REASONS FOR DECISION

  1. In November 2007 Ms O’Callaghan entered into a contract with the applicant to paint her 3 bedroom townhouse at Trevally Crescent, Manly West for $4,975.  According to Ms O’Callaghan the painting job was so unsatisfactory, that the townhouse has to be repainted.  She made a claim against Mr Veljkovic in the minor civil disputes jurisdiction of the Tribunal and as a consequence of a hearing conducted on 28 October 2010 the Tribunal ordered that the Mr Veljkovic pay to Ms O’Callaghan the sum of $3,500.

  1. The transcript of evidence reveals that an independent licensed painter, Mr Ball, inspected the painting job and concluded that the job was of a poor standard and not painted in a tradesmenlike manner.  Mr Ball provided particulars of the defective work in his statutory declaration.

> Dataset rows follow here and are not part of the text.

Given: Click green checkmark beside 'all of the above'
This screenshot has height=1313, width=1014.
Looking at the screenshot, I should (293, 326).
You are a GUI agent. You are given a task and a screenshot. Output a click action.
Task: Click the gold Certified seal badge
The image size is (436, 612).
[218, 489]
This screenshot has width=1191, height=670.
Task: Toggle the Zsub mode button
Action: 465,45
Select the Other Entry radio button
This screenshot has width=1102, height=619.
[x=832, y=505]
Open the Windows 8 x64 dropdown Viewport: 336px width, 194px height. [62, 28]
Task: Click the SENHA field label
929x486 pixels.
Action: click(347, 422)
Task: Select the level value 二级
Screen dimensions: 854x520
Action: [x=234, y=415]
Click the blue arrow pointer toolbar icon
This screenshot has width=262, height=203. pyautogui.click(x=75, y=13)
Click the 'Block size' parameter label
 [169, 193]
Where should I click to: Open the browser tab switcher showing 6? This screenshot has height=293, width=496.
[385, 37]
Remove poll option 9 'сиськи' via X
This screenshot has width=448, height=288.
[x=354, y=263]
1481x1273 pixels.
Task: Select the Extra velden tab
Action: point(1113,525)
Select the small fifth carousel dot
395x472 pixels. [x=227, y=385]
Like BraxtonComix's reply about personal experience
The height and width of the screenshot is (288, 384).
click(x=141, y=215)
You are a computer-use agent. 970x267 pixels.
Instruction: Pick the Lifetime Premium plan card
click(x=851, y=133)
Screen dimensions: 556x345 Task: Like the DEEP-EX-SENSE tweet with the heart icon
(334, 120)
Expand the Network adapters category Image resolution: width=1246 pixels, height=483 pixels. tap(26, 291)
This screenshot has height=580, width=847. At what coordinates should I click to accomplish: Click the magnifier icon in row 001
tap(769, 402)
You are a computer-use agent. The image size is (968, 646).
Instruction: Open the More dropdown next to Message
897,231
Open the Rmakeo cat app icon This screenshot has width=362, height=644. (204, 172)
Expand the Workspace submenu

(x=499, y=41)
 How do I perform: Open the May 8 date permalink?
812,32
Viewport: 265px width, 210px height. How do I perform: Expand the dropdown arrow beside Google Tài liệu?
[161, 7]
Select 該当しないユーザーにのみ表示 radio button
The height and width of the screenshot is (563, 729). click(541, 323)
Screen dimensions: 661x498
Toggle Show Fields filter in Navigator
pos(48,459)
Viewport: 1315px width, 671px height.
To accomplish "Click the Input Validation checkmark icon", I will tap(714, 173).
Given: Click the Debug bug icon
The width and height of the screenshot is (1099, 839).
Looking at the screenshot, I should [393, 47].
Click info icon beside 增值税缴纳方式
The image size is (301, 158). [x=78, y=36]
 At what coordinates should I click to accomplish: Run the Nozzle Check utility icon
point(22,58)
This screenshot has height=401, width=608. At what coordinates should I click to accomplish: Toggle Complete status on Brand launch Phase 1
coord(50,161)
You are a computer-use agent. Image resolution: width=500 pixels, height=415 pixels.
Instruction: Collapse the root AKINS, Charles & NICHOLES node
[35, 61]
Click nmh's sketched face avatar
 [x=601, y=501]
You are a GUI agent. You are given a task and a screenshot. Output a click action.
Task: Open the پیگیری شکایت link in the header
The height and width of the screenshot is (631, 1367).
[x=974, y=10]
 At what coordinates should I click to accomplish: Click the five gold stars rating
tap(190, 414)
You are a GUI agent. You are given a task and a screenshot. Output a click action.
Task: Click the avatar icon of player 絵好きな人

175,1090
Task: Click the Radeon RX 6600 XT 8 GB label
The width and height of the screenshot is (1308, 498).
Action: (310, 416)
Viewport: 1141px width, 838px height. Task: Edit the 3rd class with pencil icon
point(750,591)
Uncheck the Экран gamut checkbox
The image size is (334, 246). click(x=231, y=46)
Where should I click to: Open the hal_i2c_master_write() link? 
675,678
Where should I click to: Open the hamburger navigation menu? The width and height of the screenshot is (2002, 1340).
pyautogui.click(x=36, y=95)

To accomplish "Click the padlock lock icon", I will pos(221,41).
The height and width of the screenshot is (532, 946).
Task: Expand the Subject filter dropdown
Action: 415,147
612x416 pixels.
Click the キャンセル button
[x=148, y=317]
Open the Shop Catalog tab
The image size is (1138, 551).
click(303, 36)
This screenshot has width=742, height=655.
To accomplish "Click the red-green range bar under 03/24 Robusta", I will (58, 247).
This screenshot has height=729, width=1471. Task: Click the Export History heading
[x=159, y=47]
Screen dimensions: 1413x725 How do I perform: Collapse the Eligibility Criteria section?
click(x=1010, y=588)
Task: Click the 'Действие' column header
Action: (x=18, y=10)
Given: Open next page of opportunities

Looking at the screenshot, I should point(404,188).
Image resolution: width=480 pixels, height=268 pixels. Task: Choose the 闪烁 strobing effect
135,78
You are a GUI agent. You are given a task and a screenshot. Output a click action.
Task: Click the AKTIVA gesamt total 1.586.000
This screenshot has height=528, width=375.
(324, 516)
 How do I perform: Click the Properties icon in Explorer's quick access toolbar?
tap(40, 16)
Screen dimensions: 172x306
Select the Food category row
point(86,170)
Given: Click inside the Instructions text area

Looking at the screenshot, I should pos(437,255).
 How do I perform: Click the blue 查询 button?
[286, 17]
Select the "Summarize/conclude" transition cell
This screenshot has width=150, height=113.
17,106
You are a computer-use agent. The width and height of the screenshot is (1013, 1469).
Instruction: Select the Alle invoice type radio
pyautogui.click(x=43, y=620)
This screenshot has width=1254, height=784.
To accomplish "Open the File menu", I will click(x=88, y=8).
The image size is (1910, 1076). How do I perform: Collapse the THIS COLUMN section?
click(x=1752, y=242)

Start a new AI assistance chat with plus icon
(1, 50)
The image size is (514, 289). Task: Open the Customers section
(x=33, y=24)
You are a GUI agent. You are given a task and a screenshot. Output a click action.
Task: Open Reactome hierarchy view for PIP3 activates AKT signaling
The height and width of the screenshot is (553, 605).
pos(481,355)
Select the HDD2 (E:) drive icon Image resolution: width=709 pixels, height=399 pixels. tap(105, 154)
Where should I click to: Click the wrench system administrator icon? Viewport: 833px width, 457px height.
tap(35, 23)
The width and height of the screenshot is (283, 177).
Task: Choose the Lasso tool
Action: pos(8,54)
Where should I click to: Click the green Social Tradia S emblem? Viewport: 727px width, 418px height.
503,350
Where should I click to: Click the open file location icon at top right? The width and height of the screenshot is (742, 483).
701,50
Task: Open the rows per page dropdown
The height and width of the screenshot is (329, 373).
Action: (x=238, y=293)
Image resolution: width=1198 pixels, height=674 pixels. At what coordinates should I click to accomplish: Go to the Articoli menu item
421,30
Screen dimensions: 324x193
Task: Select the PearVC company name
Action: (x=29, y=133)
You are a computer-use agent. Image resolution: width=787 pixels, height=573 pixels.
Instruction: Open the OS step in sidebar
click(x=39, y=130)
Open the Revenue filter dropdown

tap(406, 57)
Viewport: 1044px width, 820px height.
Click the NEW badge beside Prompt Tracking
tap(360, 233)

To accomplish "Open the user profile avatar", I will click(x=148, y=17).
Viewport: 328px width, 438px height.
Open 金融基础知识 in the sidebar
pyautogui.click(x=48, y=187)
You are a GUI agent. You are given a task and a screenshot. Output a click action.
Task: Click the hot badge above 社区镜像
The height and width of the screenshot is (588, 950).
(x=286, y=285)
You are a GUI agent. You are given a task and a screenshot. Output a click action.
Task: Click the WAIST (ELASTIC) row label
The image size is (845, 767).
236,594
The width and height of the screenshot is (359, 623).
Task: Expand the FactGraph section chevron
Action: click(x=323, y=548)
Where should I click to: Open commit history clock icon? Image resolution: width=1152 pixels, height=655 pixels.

  1. The Tribunal Member who conducted the hearing took evidence from Ms O’Callaghan and Mr Veljkovic.  It was conceded by the applicant that the work was substandard and of the total price, he was prepared to concede that rectification would cost about $1,000.  The learned Tribunal Member took that into account but made a finding of fact that the job did require repainting at a cost of $3,500 and made an order accordingly.

  1. Then, on 2 December 2010, the applicant filed an application for leave to appeal or appeal.[1]  The grounds of appeal simply assert that the damages as assessed by the Tribunal Member are excessive and should be reduced to what Mr Veljkovic considers to be more reasonable, presumably $1,000 to undertake rectification work.

[1] Leave is necessary: QCAT Act s 142(3).

  1. For the Tribunal to give leave to appeal, Mr Veljkovic must identify some error on the part of the Tribunal Member.  The question whether or not leave to appeal should be granted is usually addressed according to established principles.  Is there a reasonably arguable case of error in the primary decision?[2]  Is there a reasonable prospect that the applicant will obtain substantive relief?[3]  Is leave necessary to correct a substantial injustice to the applicant caused by some error?[4]  Is there a question of general importance upon which further argument, and a decision of the appellate court or tribunal, would be to the public advantage?[5]

[2]        QUYD Pty Ltd v Marvass Pty Ltd [2009] 1 Qd R 41.

[3]        Cachia v Grech [2009] NSWCA 232 at [13].

[4]        QUYD Pty Ltd v Marvass Pty Ltd (supra).

[5]Glenwood Properties Pty Ltd v Delmoss Pty Ltd [1986] 2 Qd R 388 at 389; McIver Bulk Liquid Haulage Pty Ltd v Fruehauf Australia Pty Ltd [1989] 2 Qd R 577 at 578, 580.

  1. Here, the Tribunal Member made an assessment on the evidence before him including the fact that Ms O’Callaghan had 3 quotes to repaint the unit, the lowest of which was $3,500.  Balanced against that, he had to make a judgment as to whether or not to award damages on the basis of a repaint, or on rectification as contended for by Mr Veljkovic of $1,000.  He carefully considered those options and concluded that the appropriate level of damages was $3,500 contended for by Ms O’Callaghan.  That conclusion was clearly open on the evidence before him.  The evidence before the Tribunal clearly supports the finding of fact made.  The submissions made by Mr Veljkovic, not the evidence before the Tribunal, do not identify any error on the part of the Tribunal member to warrant interference with the finding of fact made, nor is any error apparent.

  1. Therefore, in the circumstances leave to appeal is refused.